The Uganda Communications Commission (UCC) will proceed in switching off more than one million unregistered SIM cards, after the the high court dismissed a case challenging the national exercise.
Human Rights Network for Journalists (HRNJ-Uganda), and the Legal Brains Trust, had sued the UCC and government, saying the SIM card registration, which began in March 2012, was marred by inconsistencies and anomalies which ought to be addressed before undertaking the exercise.
In his ruling, Justice Yasin Nyanzi said the petitioners had failed to provide an exact number of the people likely to suffer from the process of unregistered SIM cards being switched off.
Nyanzi noted the process of registration had been ongoing since February 2013 and within the six month period at least 11 million subscribers had been registered of an estimated 16 million.

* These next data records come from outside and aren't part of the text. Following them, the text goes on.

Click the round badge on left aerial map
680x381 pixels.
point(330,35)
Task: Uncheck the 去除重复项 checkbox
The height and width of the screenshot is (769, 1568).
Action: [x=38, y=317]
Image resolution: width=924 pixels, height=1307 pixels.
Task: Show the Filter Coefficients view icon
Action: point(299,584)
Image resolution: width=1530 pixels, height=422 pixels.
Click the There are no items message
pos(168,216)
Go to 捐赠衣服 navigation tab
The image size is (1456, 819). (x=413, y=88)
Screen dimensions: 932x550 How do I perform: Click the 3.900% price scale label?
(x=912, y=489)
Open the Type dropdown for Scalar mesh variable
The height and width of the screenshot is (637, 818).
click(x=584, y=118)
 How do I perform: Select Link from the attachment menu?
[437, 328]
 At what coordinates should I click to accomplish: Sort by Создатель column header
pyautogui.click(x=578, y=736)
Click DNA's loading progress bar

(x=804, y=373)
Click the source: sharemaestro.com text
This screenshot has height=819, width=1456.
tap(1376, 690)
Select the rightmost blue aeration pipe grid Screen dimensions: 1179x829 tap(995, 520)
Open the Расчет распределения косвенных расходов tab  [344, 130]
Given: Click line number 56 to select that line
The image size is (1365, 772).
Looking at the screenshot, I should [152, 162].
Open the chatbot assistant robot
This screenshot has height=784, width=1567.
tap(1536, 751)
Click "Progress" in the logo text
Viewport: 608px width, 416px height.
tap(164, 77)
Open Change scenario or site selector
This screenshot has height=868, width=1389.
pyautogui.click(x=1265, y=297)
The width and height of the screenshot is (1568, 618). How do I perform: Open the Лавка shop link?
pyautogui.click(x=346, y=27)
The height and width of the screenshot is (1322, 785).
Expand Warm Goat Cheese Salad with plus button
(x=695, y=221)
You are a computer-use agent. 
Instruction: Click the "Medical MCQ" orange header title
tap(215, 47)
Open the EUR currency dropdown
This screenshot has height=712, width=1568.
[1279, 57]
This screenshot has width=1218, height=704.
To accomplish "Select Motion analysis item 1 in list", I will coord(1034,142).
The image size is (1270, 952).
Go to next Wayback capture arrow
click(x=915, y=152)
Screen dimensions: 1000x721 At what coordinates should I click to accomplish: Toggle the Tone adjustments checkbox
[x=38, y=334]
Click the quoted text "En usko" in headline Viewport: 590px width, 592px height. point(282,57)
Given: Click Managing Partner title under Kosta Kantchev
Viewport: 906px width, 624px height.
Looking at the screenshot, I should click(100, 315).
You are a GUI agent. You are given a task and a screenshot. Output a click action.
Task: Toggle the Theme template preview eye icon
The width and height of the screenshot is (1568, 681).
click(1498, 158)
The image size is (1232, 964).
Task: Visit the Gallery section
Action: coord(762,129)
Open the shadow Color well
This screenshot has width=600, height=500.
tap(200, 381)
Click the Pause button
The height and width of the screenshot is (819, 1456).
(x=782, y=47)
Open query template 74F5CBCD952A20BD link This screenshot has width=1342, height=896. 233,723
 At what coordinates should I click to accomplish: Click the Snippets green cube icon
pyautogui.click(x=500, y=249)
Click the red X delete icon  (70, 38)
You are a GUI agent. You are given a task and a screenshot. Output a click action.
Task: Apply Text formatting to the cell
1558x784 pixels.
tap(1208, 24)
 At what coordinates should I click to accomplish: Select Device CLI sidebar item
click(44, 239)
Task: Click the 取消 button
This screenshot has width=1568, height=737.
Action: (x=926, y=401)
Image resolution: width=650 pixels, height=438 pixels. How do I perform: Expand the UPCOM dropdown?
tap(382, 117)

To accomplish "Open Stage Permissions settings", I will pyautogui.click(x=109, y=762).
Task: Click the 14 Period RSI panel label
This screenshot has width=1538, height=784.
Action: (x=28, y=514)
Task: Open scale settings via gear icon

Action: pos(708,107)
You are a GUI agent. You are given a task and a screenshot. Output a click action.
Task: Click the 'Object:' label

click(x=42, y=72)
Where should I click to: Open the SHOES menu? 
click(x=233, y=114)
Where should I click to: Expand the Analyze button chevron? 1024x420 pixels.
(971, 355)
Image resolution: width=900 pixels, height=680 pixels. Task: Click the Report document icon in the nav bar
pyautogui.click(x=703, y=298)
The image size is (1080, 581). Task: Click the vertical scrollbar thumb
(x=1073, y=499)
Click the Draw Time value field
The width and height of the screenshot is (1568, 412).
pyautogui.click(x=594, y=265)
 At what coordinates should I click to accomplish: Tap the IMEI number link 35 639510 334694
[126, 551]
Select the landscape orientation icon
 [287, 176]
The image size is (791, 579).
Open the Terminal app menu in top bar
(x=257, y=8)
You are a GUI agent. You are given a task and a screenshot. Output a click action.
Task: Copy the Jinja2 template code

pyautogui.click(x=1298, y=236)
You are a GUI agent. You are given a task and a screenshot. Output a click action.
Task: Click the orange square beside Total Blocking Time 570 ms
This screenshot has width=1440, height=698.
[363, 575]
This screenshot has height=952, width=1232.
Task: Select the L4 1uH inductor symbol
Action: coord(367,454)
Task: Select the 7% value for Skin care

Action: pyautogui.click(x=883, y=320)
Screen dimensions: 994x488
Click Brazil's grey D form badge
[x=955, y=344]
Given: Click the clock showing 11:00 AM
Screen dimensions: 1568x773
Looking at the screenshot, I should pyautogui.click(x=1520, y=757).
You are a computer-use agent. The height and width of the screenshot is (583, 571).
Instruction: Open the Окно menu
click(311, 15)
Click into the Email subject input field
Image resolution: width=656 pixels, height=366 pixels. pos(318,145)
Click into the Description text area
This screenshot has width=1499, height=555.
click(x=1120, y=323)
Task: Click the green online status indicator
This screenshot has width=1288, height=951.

Concluding that without numbers of the unregistered SIM card users, there was no way of knowing if they had not all registered.
He added that the UCC and the telephone service providers had the mandate to register SIM cards.
SIM card registration in Uganda is part of the regional exercise under the umbrella body, the East Africa Communications Organisation (EACO), which had set the region mid 2012 as the deadline to have all existing SIM cards registered.
The process is also under the Regulation of Interception of Communications Act, 2010 of the laws of Uganda.